- _Problem to work on_: From the entries below, collect every line that contains the word "button". Case counts.

(Source records)
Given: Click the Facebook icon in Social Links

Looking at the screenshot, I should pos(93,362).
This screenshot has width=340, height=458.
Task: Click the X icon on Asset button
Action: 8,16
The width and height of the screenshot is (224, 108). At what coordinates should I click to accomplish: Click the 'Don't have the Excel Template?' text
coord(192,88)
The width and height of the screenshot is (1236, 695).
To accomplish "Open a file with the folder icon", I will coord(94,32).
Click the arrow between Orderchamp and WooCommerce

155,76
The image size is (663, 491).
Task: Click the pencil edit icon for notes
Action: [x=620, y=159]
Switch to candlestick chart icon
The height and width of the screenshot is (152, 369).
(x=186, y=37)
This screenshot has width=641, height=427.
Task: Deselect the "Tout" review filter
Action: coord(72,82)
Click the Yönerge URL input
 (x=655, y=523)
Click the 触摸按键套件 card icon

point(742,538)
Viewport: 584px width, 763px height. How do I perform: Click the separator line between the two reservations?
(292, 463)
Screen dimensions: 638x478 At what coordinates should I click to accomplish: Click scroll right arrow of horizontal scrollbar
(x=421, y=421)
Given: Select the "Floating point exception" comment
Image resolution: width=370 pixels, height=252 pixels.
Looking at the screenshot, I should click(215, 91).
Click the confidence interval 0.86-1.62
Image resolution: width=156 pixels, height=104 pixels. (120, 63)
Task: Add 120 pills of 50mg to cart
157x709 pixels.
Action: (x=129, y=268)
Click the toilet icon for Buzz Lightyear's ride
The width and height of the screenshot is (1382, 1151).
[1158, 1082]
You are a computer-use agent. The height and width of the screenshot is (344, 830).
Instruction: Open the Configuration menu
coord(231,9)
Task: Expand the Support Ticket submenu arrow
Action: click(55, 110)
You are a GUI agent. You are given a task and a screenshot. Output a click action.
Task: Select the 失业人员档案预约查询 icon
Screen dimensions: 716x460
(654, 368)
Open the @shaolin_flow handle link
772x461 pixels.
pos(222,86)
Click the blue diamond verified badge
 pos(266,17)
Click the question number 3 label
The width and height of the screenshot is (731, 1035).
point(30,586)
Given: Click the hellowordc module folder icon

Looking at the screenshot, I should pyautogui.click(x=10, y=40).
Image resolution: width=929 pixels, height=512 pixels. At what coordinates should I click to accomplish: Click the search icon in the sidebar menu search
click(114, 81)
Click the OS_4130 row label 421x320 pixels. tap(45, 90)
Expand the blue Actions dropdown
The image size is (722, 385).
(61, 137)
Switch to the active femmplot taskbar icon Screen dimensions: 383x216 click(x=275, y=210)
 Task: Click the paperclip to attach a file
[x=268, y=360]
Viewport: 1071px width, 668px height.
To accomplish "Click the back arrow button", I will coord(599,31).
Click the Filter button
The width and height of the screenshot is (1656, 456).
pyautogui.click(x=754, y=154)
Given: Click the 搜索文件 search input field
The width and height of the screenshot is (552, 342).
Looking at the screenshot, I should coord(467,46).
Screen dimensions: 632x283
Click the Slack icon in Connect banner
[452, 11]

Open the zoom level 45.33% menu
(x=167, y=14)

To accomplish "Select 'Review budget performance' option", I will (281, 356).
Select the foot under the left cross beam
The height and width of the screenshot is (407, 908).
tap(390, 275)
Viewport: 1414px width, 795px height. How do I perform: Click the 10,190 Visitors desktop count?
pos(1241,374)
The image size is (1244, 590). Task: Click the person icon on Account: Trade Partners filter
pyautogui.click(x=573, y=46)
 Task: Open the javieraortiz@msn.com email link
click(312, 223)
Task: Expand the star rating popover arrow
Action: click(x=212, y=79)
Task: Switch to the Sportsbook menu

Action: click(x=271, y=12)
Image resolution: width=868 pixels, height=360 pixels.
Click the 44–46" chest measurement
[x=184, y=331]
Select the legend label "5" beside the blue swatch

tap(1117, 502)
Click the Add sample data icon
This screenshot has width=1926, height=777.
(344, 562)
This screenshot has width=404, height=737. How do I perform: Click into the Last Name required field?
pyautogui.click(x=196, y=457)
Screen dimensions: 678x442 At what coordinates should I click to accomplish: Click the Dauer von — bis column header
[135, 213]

- _Correct result_:
Task: Click the X icon on Asset button
To accomplish "Click the back arrow button", I will coord(599,31).
Click the Filter button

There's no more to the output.